Dort wie hier arbeiteten "Literaten" mit. Diesmal neben Heinrich Mann Carl Zuckmayer und Karl Vollmöller. (...)

Der Produktionsbestimmer wie Erich Pommer muß den neuen Autoren (sucht sie weiter, nutzt sie weiter, beschäftigt sie weiter) das Eine beibringen: das andere, das neue dem Publikum klarmachen, für das sie "Film" im Gegensatz zum Bühnendrama, zum Buch entwerfen. Diese Leinwände als Wirkungsflächen, die von Paris bis Tokio aufgehängt sind. Diese internationale Schaugemeinde, für die der individualistische Dichter der "Kakadu"-Verse nun schreiben muß.

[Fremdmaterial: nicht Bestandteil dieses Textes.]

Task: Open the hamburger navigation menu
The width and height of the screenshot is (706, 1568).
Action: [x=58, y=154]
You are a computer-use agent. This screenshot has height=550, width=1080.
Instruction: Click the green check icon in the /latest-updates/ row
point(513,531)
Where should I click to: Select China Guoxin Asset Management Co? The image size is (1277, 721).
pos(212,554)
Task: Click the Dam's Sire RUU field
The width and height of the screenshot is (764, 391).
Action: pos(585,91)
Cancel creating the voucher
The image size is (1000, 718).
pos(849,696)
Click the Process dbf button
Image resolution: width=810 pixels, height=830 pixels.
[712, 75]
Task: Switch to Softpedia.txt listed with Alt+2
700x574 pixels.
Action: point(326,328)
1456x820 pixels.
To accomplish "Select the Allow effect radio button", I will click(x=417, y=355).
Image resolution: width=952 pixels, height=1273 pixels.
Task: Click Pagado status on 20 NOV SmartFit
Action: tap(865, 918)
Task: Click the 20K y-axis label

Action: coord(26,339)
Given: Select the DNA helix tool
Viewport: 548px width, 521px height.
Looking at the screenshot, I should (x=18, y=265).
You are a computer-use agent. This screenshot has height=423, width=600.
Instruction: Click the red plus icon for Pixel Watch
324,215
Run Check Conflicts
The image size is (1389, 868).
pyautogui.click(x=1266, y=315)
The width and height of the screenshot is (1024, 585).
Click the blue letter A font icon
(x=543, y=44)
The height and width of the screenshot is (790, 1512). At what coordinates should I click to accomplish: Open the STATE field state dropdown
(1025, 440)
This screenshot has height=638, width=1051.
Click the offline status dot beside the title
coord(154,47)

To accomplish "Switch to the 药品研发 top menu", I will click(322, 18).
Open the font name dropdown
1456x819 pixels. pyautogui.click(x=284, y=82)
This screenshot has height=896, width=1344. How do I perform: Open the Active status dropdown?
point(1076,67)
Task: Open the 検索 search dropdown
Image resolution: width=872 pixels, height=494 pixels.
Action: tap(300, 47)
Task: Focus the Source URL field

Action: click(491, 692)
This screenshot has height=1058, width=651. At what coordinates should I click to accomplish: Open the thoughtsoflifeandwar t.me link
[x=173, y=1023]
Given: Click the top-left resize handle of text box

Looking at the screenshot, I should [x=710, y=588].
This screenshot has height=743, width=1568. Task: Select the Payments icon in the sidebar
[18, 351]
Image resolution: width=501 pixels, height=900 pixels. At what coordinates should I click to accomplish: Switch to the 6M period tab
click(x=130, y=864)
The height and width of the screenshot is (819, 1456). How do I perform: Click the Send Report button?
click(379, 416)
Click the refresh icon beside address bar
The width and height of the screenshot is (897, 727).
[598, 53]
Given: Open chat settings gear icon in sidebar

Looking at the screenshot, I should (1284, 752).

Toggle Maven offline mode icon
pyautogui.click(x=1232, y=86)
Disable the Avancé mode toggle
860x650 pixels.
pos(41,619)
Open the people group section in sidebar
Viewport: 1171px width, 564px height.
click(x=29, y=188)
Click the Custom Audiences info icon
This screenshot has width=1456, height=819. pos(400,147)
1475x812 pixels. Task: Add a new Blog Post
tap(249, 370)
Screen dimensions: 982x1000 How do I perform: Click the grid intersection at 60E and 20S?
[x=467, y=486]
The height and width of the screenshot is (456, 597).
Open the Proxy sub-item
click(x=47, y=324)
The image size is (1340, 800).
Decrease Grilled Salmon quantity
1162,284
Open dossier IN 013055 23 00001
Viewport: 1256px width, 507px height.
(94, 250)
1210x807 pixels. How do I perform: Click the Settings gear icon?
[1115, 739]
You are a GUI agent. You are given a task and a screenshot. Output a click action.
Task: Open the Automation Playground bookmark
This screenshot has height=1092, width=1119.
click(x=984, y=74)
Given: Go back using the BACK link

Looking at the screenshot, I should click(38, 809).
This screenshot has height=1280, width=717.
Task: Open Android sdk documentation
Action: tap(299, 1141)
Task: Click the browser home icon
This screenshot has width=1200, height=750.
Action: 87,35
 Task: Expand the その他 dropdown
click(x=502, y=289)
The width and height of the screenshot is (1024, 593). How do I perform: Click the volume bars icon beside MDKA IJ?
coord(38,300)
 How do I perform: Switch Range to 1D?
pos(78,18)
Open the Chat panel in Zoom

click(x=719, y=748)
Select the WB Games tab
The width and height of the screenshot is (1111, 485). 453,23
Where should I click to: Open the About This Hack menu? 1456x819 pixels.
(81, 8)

In diesem neuen Reiz der Verallgemeinerung der individuellen Gestaltung liegt selbstverständlich die Gefahr der stofflichen Trivialisierung.

Sie spielt diesmal nur eine kleine Rolle. (...)

Die Aufgabe des Jannings-Films

(...) Keiner spielt den leidenden Mann gerade im Schmerz so unsentimental wie Jannings. Er hat seine besonderen Publikumsdrücker dann, wenn er vor Wonne schmunzelt und leibesselig der Tänzerin Lolo zuschaut. Er hat da so viel Strahl im Gesicht, wie 20 Gänsebraten in der Pfanne, Riesenbeifall bei der Logenszene. Das sind klassische Momente größter mimischer Kunst.

Er spricht nun also auch. (...)

Ganz unstreitig: Der sprechende Jannings hat eine Zukunft. Er wird auch dann und um so mehr den künstlerischen Tonfilm vorwärts bringen, wenn er in nächsten Werken noch mehr ins Ensemble tritt. (...)
Marlene Dietrich

(...) Während ihr Singen, zu dem Friedrich Holländer die vollendete Gebrauchsmusik geschrieben hat, in die Schule der Margo Lion gegangen ist, spricht sie im charmanten Nebenbei – wie bisher noch keine Frau im deutschen Tonfilm sprach. Die Vollnatur der Stimme ist erreicht. Wenn sie da auf der Leinwand etwas hinsagt, ist die Illusion der Lebendigkeit hergestellt. (...)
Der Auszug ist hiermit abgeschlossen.